For a nation that once groaned under the weight of a 1976 heatwave, this week’s performance has been quietly remarkable. While Berlin’s U-Bahn shut down and Frankfurt Airport suspended flights, London’s Tube ran with only minor delays. Manchester’s trams stayed on track. Supermarkets in Leeds did not run out of bottled water.
“We’ve learned to adapt,” said Margaret Toms, a 67-year-old retired nurse in Sheffield, where she sat in her shaded garden with a damp cloth on her neck. “We’ve got the fans, the blackout blinds, the early morning shopping. You just get on with it.”
That resilience has not gone unnoticed. The European Commission’s crisis management chief, Janez Lenarcic, praised the UK’s “ robust infrastructure and public awareness campaigns” in a statement. He urged other member states to follow Britain’s lead: investing in heat-proof transport, checking on vulnerable neighbours, and keeping core services running.
But here’s the rub. This heatwave is a class divide made visible. While offices with air conditioning stay open, warehouse workers, delivery drivers, and kitchen staff sweat it out for minimum wage. The Office for National Statistics data this week showed that heat-related hospital admissions are three times higher in the poorest postcodes than the richest.
“It’s fine for the bankers with their chilled offices and hybrid working,” said Paul Ryan, a 53-year-old bricklayer from Bolton, who was still laying concrete at 2pm on Tuesday. “But for us, there’s no option. If you don’t work, you don’t get paid. And the boss doesn’t care if it’s 40 degrees.”
The Trades Union Congress has been pushing for a legal maximum workplace temperature of 30 degrees, or 27 for strenuous jobs. So far, the government has resisted, calling it “unworkable”. But with climate scientists predicting more frequent heatwaves, the pressure is building.
In Berlin, the chaos was a warning. The city’s mayor declared a “state of emergency” as emergency services were overwhelmed. Hospitals set up triage tents. Firefighters responded to hundreds of heat-related calls. The city’s normally efficient public transport simply gave up.
“We are not built for this,” confessed a spokesman for Berlin’s transport authority. “Our trains, our tracks, our power grid. Everything is designed for a temperate climate. We need massive investment, and fast.”
Britain has made some of that investment. The Met Office’s Heat Health Alert system, launched in 2004, now issues red warnings for extreme heat. The NHS runs an annual campaign urging GPs to identify at-risk patients. Local councils open “cool rooms” in libraries and community centres.
But funding is patchy. A Freedom of Information request by this newspaper found that 40 per cent of English councils have no dedicated heatwave plan. And with the cost of living crisis biting, many families cannot afford the luxury of air conditioning or even a powerful fan.

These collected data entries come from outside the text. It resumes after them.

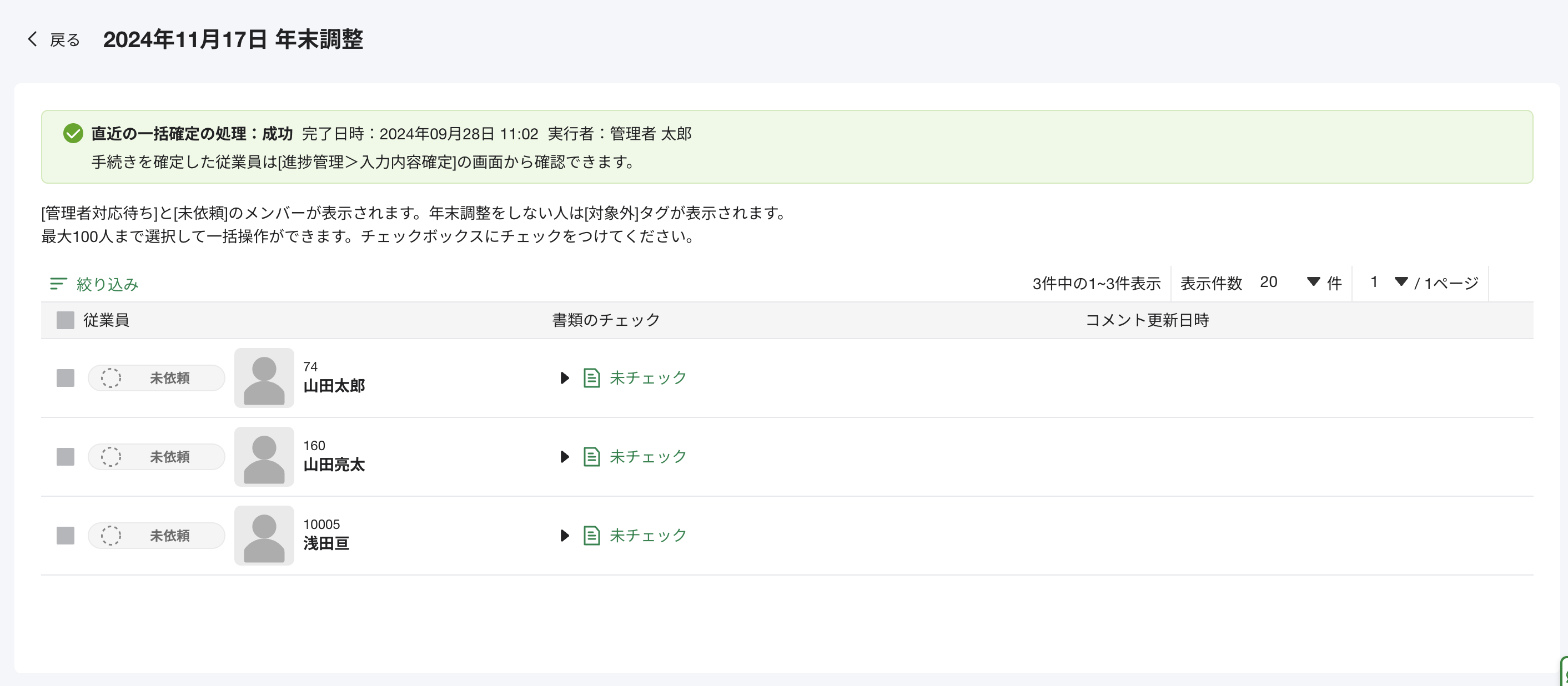Click the document icon in 山田太郎's row
This screenshot has width=1568, height=686.
(592, 378)
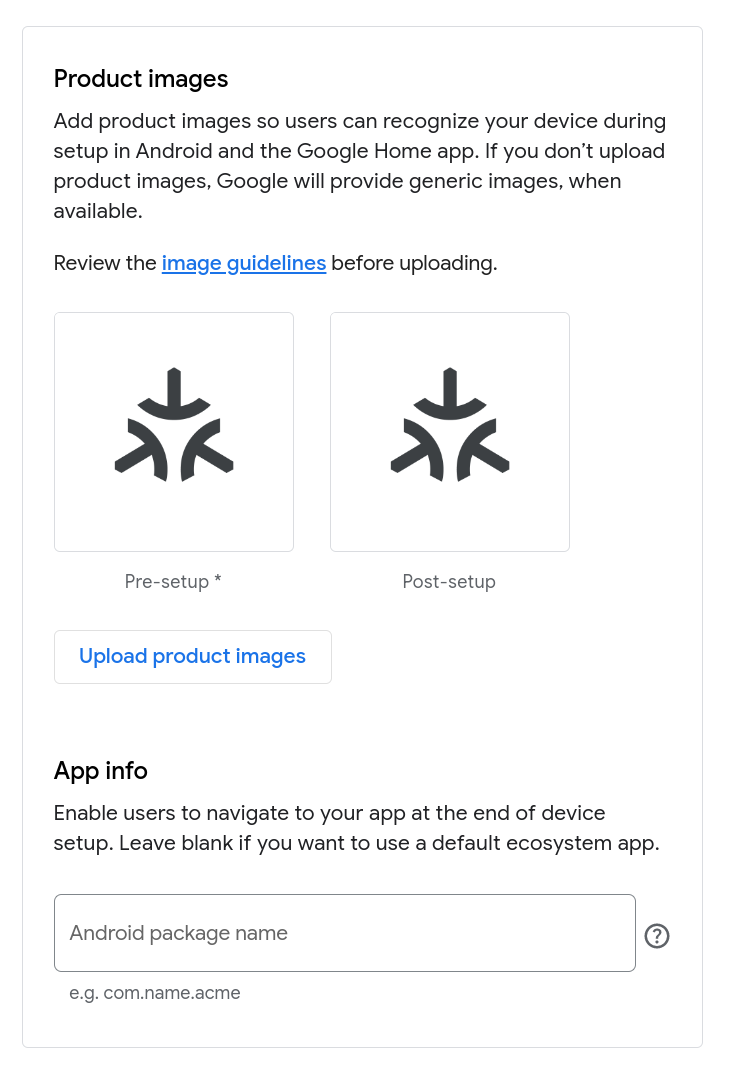Click the product images description paragraph
Viewport: 730px width, 1070px height.
pos(359,166)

“It’s the same old story,” said Councillor Brenda Jackson of Birmingham City Council. “We are praised for coping, but the people who suffer are the ones who can’t afford to adapt. We need a national strategy that puts the most vulnerable first.”
As Europe swelters, the UK’s relative calm is commendable. But let’s not pat ourselves on the back too hard. This heatwave is a test we are barely passing. And the next one will be hotter still.
For now, the Berlin shutdown is a stark reminder that no country is immune. The question is whether we learn the lesson now, or wait until our own trains stop running.